OCR Cautions to Employ 'Good Faith' Efforts, Safeguards, 'Reasonableness' Amid COVID-19

It was a question no government official probably ever expected to face, yet this is no ordinary time: Could a quarantined physician provide telehealth services from home or from a quarantine area and not violate HIPAA?

Before answering, Tim Noonan, with the HHS Office for Civil Rights (OCR), briefly paused to reflect on the gravitas of the question.

“So, first, let me say, I do appreciate the willingness of a physician who’s quarantined to want to continue to serve the public by offering to provide telehealth services,” said Noonan, deputy director for health information privacy. “It seems in every crisis there are stories of selfless acts that occur that reflect our good nature and spirit.”

The answer to whether a physician could care for patients under that circumstance is yes, Noonan said.

Telehealth was the topic of a notification of enforcement discretion and FAQs OCR issued in March.[1] At that time, OCR was envisioning a doctor still in an office and a patient at home, according to its FAQ document. But as increasing numbers of health care providers themselves are falling ill with COVID-19, this specific situation must have arisen for at least one participant in a recent wide-ranging webinar that OCR hosted.[2]

“Our guidance supporting the notification stated our expectation that health care providers would ordinarily conduct telehealth in private settings and recommended some reasonable safeguards for instances when it cannot be performed in a private setting,” Noonan said.

The webinar, which also featured Marissa Gordon-Nguyen, OCR senior advisor for health information privacy, was itself unusual, marking the first time in memory OCR officials have held such an event. But as Noonan explained, agency staff have not been able to appear in person at any events, and wanted to help explain the myriad documents OCR has been releasing related to COVID-19.

Even for those HIPAA compliance officers who’ve been trying to keep up with OCR’s guidance and FAQs, the webinar offered important insights and nuances, as well as reminders. Of particular note: Covered entities (CEs) and business associates (BAs) should be aware that “good faith” and “reasonableness” are two key considerations that OCR officials are keeping in mind during the pandemic—even as they offer assurances that they’ll show mercy if HIPAA violations occur.

As Noonan put it: “the HIPAA rules are not suspended.”

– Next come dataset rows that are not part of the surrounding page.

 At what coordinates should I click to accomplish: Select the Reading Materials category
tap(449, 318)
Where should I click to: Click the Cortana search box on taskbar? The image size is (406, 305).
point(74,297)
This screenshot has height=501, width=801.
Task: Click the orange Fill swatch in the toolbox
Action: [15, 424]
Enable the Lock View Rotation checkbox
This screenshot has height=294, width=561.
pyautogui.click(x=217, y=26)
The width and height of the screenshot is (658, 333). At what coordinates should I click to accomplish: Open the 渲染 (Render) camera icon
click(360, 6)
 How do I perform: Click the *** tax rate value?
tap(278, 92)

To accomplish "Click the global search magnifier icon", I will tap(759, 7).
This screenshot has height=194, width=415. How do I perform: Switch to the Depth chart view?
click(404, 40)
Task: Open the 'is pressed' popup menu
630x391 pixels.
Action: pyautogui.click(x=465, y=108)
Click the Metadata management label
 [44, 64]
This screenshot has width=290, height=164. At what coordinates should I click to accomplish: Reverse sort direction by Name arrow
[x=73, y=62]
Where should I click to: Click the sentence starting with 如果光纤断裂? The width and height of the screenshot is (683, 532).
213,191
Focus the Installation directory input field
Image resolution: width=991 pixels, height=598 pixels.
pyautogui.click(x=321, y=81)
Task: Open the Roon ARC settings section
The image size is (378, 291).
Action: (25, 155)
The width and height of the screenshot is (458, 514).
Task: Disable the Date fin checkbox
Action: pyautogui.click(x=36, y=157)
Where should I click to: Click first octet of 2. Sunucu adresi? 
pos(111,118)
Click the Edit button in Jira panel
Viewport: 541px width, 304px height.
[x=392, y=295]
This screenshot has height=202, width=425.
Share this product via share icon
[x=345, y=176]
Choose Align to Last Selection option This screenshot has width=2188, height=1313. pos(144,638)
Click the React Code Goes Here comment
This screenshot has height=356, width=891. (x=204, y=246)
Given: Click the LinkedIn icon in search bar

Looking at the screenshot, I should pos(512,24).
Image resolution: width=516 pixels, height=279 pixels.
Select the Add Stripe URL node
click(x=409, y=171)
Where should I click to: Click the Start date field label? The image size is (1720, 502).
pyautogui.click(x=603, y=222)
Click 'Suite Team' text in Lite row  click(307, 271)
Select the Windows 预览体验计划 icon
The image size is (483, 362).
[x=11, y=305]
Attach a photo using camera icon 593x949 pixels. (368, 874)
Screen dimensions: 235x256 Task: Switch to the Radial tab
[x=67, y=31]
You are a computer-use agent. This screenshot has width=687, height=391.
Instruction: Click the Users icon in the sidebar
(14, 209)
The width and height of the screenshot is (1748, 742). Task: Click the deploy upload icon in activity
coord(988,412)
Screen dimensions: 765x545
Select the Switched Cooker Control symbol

The webinar occurred on the heels of OCR’s three notices of enforcement discretion related to COVID-19 and HIPAA compliance activities and a number of separate “bulletins” (of which one was about enforcement discretion). The first, issued March 17, described strategies that CEs should use with telehealth technologies, stressing the use of those that offer encryption and other security features.[3]